TASK TO COMPLETE ->
The answer should be an exact copy of the lines from the line with "Switch hot list" through the last line of the entries, and no other lines.

RECORDS SUPPLIED ->
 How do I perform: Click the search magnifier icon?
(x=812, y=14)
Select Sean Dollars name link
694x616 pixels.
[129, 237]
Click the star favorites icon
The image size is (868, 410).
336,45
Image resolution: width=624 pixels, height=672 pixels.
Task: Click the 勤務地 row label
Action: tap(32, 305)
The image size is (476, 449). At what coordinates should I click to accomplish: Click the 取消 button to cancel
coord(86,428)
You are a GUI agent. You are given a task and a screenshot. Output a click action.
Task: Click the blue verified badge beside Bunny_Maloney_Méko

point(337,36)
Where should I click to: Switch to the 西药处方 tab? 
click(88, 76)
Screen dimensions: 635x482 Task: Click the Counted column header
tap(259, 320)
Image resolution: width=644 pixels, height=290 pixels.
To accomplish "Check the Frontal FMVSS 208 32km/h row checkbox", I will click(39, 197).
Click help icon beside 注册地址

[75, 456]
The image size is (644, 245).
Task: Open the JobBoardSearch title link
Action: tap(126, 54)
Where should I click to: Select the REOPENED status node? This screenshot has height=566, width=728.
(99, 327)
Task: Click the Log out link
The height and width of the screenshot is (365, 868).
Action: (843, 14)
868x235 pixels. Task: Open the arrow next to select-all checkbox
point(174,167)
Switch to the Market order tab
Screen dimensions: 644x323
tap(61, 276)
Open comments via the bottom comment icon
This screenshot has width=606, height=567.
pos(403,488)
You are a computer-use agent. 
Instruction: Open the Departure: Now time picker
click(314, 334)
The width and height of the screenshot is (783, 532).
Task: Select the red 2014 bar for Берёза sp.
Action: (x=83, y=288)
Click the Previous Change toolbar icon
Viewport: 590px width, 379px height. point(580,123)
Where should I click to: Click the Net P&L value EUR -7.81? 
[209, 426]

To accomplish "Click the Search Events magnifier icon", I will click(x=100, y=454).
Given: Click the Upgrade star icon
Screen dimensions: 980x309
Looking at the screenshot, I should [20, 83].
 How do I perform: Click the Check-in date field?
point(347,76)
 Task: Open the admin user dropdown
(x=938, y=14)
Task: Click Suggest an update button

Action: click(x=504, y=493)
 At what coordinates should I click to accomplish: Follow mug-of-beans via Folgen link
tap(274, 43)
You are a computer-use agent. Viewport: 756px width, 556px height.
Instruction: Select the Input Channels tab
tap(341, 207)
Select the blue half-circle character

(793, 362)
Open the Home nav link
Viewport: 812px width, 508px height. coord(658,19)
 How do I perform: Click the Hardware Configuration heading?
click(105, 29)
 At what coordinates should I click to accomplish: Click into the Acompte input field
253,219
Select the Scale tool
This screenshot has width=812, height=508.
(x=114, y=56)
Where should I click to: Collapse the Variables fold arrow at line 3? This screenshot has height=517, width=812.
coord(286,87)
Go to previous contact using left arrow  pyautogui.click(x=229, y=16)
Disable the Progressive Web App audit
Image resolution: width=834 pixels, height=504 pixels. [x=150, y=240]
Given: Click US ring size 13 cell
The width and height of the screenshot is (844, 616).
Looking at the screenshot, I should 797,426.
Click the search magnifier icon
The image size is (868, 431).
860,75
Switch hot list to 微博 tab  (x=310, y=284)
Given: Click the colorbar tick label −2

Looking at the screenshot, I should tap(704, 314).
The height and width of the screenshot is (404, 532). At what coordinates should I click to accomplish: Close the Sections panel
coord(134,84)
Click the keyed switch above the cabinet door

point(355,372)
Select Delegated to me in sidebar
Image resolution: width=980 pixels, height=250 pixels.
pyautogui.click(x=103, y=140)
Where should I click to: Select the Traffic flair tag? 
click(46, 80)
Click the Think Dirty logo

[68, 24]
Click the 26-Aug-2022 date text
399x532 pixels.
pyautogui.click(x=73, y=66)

RESPONSE AREA ->
Switch hot list to 微博 tab  (x=310, y=284)
Given: Click the colorbar tick label −2

Looking at the screenshot, I should tap(704, 314).
The height and width of the screenshot is (404, 532). At what coordinates should I click to accomplish: Close the Sections panel
coord(134,84)
Click the keyed switch above the cabinet door

point(355,372)
Select Delegated to me in sidebar
Image resolution: width=980 pixels, height=250 pixels.
pyautogui.click(x=103, y=140)
Where should I click to: Select the Traffic flair tag? 
click(46, 80)
Click the Think Dirty logo

[68, 24]
Click the 26-Aug-2022 date text
399x532 pixels.
pyautogui.click(x=73, y=66)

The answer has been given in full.